The game’s available today. It’s not fun to play. You need to play it. You should do so immediately, because while I’m about to talk vaguely enough about it here that no plot points will be disturbed, it will vastly lessen the impact of an incredible and necessary experience.
There’s not much of a story behind my diagnosis or my quick transition from hating my one ever counselling session to getting a fluoxetine prescription. I can’t even tell you the circumstances that led me to getting help. They say memory loss isn’t one of the side effects of SSRIs, but the whole prelude to taking them is thankfully pretty blurry now. There was no graphic self harm or suicide threat like you see in every kind of media on the subject. There’s just a kid that’s sad for some reason and never gets better. A kid who doesn’t really talk to people because there’s just too much effort and a kid who doesn’t find a reason to get out of bed other than obligation.
I can’t tell you any stories because there aren’t any. What I can tell you is how it felt. Depression is a debilitating, crushing despair made all the worse for a lack of understanding from others. When you ask someone with depression why they aren’t able to integrate better or motivate themselves it’s like you’re asking why someone can’t shake your hand while they’re tied up. They probably want to be nice, to involve themselves socially and enthusiastically, but they’re being restrained.
I needed Depression Quest for two reasons. I needed something I could show anyone without a clue what I was going through. The choice that this game makes about displaying every option available to a regular person but crossing them off and leaving you only with things in your comfort zone is effective. On the surface it’s a neat joke about role-playing game tropes, as if you could come back and play again when you roll a character with the correct “not having an emotionally draining mental illness” stats and breeze through every problem. It works here because you don’t get that luxury in life. Your brain is the worst and it doesn’t get to start the game over.

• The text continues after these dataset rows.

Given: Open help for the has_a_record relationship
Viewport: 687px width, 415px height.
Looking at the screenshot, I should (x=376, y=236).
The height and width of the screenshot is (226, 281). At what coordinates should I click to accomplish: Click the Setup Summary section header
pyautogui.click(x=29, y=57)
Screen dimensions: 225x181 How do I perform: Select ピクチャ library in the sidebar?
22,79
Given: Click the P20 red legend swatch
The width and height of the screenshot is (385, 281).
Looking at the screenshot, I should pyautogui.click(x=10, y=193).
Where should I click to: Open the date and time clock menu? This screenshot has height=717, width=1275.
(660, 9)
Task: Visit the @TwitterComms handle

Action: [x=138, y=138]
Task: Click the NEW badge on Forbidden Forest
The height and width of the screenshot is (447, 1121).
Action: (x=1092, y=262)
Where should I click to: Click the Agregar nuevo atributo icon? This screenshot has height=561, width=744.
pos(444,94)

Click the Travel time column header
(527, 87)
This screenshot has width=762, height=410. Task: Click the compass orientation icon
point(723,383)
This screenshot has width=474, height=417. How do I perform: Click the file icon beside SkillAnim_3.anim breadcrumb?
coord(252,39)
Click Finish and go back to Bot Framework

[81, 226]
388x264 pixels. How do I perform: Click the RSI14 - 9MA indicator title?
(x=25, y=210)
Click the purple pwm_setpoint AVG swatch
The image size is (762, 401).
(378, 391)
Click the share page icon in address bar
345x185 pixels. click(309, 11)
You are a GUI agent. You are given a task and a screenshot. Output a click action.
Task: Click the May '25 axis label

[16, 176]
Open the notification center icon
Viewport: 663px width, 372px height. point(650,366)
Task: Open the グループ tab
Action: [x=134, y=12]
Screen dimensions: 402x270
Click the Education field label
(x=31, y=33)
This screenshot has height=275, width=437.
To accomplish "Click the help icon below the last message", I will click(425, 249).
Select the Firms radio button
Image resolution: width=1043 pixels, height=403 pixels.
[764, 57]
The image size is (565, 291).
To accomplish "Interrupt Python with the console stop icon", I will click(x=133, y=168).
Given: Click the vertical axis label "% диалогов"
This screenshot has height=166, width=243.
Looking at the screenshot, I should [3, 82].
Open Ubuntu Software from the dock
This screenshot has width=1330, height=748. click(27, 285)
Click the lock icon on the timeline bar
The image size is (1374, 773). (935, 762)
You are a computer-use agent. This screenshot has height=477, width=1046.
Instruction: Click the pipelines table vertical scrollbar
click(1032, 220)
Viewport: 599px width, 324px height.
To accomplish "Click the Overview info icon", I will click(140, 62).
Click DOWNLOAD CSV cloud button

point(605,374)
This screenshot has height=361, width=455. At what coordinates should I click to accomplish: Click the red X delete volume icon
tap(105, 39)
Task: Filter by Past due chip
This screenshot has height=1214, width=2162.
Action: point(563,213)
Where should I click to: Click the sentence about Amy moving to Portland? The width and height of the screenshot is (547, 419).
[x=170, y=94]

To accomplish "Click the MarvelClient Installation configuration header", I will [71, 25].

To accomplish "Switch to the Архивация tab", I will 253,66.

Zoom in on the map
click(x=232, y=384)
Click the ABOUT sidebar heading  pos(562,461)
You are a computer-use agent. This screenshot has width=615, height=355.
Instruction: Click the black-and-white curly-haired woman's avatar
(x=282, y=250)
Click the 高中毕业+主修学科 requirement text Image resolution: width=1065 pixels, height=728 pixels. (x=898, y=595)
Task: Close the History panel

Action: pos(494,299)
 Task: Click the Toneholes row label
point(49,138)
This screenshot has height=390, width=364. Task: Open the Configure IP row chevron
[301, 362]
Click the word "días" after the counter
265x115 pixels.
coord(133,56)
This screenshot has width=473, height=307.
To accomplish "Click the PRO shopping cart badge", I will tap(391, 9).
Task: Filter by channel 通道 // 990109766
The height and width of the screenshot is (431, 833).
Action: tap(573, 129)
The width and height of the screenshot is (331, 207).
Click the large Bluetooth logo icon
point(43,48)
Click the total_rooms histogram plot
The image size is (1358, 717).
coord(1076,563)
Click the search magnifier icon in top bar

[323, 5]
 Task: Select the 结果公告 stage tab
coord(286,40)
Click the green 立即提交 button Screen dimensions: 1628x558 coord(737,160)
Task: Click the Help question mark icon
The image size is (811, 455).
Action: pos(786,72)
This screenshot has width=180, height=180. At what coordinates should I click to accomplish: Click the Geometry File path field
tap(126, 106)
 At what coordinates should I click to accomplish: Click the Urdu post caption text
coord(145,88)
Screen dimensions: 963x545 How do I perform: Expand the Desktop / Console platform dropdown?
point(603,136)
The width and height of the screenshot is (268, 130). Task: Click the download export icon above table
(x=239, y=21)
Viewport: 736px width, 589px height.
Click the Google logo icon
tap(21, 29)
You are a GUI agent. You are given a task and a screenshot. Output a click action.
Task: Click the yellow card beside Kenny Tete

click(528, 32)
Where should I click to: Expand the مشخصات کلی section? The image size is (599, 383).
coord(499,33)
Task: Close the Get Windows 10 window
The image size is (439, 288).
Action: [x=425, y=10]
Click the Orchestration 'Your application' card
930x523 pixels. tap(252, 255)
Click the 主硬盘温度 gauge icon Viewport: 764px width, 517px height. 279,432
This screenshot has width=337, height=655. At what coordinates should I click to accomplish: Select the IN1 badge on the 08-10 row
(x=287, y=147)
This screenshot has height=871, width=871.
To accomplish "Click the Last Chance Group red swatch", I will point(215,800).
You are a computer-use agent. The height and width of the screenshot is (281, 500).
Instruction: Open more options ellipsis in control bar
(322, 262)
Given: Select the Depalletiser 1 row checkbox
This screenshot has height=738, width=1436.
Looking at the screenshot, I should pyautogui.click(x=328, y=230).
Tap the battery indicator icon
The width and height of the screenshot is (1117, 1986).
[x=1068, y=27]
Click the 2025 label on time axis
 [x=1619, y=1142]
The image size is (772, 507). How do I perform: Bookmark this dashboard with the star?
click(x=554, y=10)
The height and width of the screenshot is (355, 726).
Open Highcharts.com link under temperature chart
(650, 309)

The game does a great job of saying to someone that’s never been through the illness that, even though the option to do anything you want is there and you’re aware of it, you just aren’t capable. This is a gamified version of what it’s like, but it’s basically accurate to how it feels. Knowing that you can be better and actually doing the things that will make you better feels like an insurmountable climb.
But I needed Depression Quest foremost to show me that, gradually, every choice that I made to try and get better would result in me actually getting better. If that sounds too obvious, as if I’m recounting your introduction to basic logic, you probably haven’t gone through depression yourself. The motivation you need to affect any sense of change in your life is completely outside your capability. It’s too much, to break from your rut, even then you likely wouldn’t know how to start.
In theory “get better already” would be great advice, but it’s not possible without knowing exactly what to do.
Depression Quest breaks down your forward momentum from the lowest point to developing a healthy mental state into smaller chunks. It changes your goals from “immediately get better without any guidance” to “do one of these gradually unfolding steps at a time” and before you realise it you’re already there. It does this without you even initially realising, you just get down a path and steamroll toward active life enjoyment.
In the same vein as Anna Anthropy’s Dys4ia made an effective attempt at getting players to emulate going through hormone replacement therapy, something that likely they’ll never have to deal with, Depression Quest serves as much as a tool for understanding and acceptance as it does an impeccable gaming one. Spare an hour to play it and ensure you’ve some time after that to decompress. It will make you a better person.